Material for this task:

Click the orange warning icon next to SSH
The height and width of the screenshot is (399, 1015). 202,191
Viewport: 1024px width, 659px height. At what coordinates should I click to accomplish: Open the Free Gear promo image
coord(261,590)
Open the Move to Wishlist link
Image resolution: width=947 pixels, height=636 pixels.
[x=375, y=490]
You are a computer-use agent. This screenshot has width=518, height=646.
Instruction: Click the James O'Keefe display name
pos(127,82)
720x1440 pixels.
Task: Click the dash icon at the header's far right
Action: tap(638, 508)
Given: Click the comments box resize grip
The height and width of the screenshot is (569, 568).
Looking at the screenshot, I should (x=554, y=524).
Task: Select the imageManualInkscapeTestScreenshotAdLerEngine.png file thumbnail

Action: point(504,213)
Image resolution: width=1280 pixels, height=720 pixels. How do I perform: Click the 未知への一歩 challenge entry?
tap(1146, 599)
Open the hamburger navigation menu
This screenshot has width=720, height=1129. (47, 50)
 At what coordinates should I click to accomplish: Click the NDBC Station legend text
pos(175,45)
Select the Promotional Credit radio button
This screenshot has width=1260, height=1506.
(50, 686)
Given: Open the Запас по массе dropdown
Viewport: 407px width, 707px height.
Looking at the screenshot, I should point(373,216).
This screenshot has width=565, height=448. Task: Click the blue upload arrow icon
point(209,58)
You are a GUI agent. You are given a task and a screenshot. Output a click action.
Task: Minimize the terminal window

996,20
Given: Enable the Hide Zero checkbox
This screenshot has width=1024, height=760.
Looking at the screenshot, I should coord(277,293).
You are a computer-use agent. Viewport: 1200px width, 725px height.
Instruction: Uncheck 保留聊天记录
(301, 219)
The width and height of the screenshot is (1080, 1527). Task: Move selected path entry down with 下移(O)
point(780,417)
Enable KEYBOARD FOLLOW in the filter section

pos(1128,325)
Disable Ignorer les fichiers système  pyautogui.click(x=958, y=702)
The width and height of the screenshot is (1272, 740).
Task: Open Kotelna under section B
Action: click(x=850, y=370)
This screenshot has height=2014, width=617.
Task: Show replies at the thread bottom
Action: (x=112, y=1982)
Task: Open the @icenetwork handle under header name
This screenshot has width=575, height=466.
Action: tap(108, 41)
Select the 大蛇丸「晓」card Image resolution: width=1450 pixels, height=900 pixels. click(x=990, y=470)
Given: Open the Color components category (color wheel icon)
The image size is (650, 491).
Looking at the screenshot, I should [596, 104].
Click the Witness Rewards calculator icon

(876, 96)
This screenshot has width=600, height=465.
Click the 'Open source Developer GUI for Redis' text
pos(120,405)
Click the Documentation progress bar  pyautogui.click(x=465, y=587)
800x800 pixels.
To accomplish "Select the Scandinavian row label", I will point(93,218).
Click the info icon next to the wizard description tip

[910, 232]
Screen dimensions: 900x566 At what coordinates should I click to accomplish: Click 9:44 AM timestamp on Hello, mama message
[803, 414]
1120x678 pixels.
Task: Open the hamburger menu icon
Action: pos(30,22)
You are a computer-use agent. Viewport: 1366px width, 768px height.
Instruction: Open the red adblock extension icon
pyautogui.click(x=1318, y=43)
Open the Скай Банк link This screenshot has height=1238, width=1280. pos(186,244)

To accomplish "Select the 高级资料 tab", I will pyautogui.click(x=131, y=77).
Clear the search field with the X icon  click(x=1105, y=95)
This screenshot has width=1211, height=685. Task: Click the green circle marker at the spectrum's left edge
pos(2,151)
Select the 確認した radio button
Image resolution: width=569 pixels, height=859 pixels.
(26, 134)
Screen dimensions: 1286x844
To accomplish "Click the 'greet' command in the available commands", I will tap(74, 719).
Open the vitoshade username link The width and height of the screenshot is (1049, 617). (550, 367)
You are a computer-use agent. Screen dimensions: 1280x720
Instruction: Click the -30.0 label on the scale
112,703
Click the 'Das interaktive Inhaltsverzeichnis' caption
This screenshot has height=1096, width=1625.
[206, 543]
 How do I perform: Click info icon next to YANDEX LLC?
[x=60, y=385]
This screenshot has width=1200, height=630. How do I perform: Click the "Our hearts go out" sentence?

Task item: Where a line in the data contains the string "will", add it to your count, and give only the final number.

Output of the task: 3